**DIRECTIONS FOR THIS TASK**
Print the lines from the one containing "Click the Mobile apps (iOS, Android) feature" through the end of the listing below, exactly as written. Any pictures stay out.

**DATA LISTING**
- Opening Delimiter -
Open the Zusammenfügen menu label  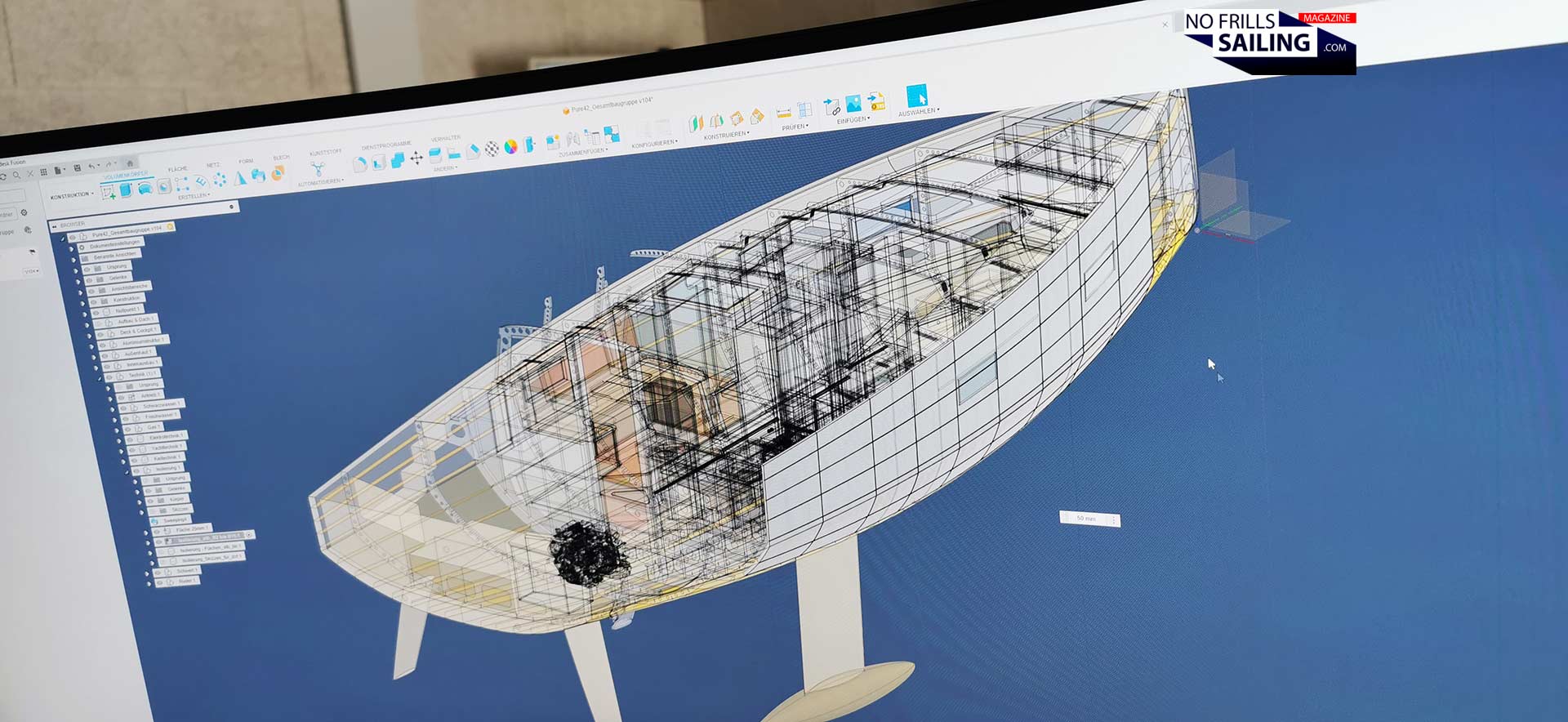[582, 152]
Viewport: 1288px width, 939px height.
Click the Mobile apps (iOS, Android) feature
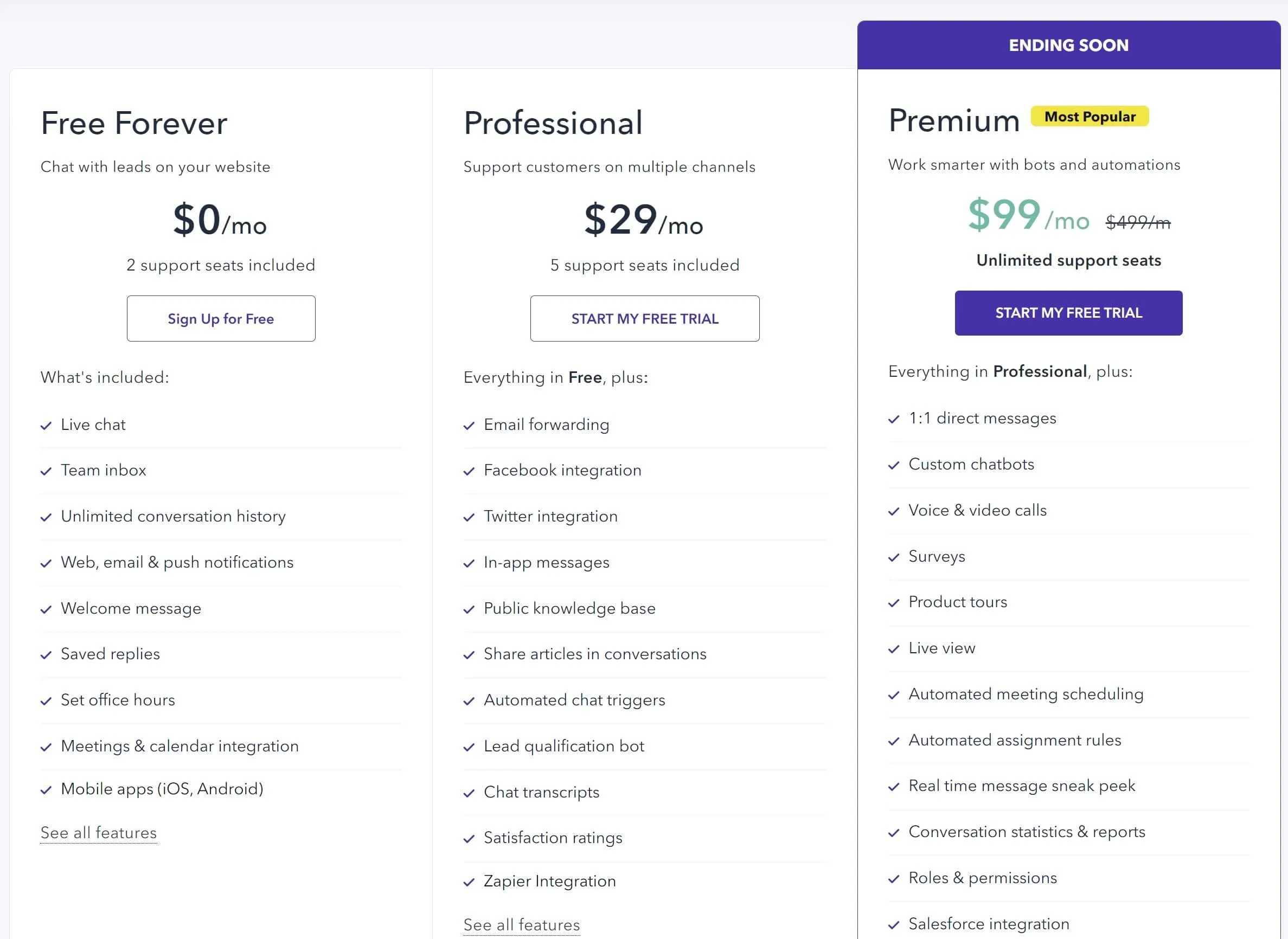162,789
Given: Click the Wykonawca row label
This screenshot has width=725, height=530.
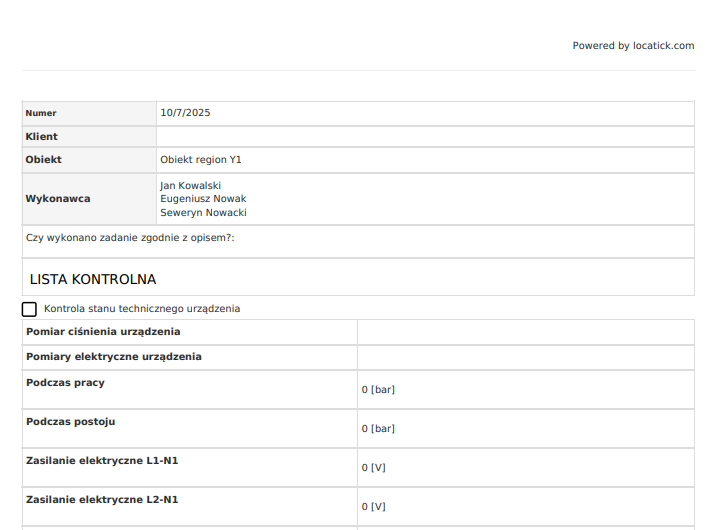Looking at the screenshot, I should coord(58,198).
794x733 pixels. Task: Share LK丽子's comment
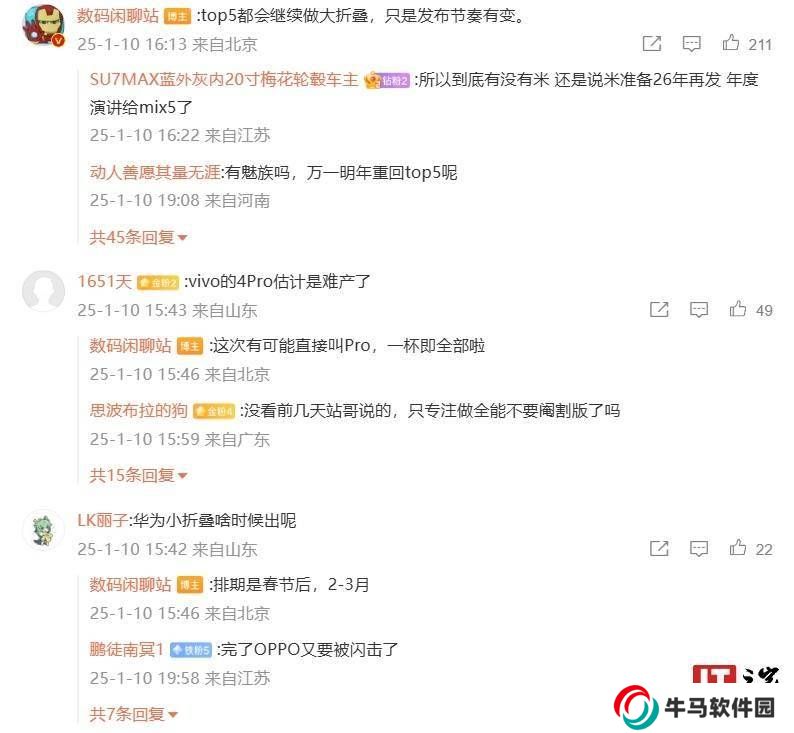click(x=659, y=548)
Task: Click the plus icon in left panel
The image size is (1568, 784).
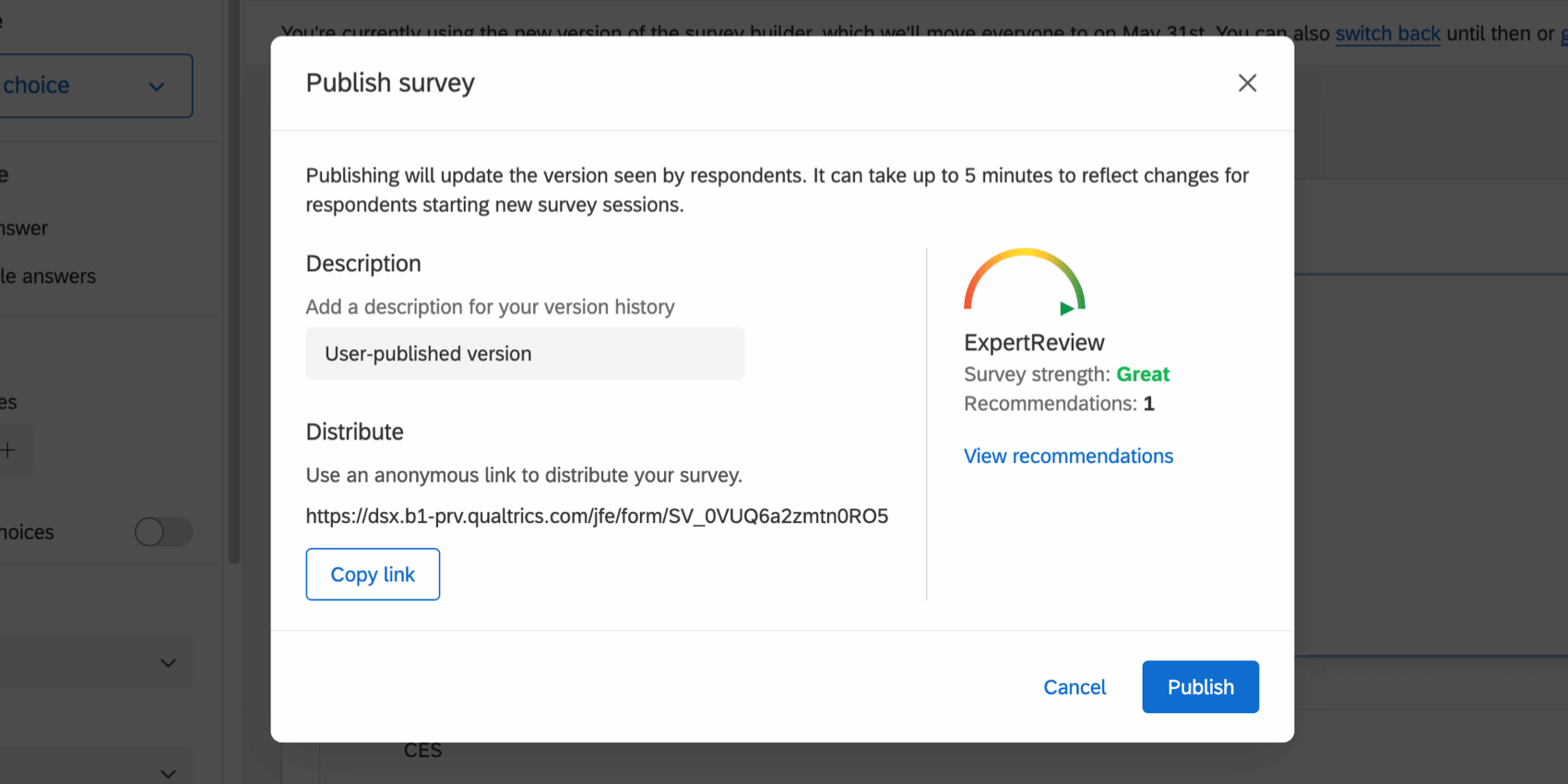Action: [9, 450]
- Closing Delimiter -
**TASK RESULT**
Click the Mobile apps (iOS, Android) feature
162,789
Given: Click the Wykonawca row label
This screenshot has width=725, height=530.
Looking at the screenshot, I should coord(58,198).
794x733 pixels. Task: Share LK丽子's comment
click(x=659, y=548)
Task: Click the plus icon in left panel
The image size is (1568, 784).
Action: [9, 450]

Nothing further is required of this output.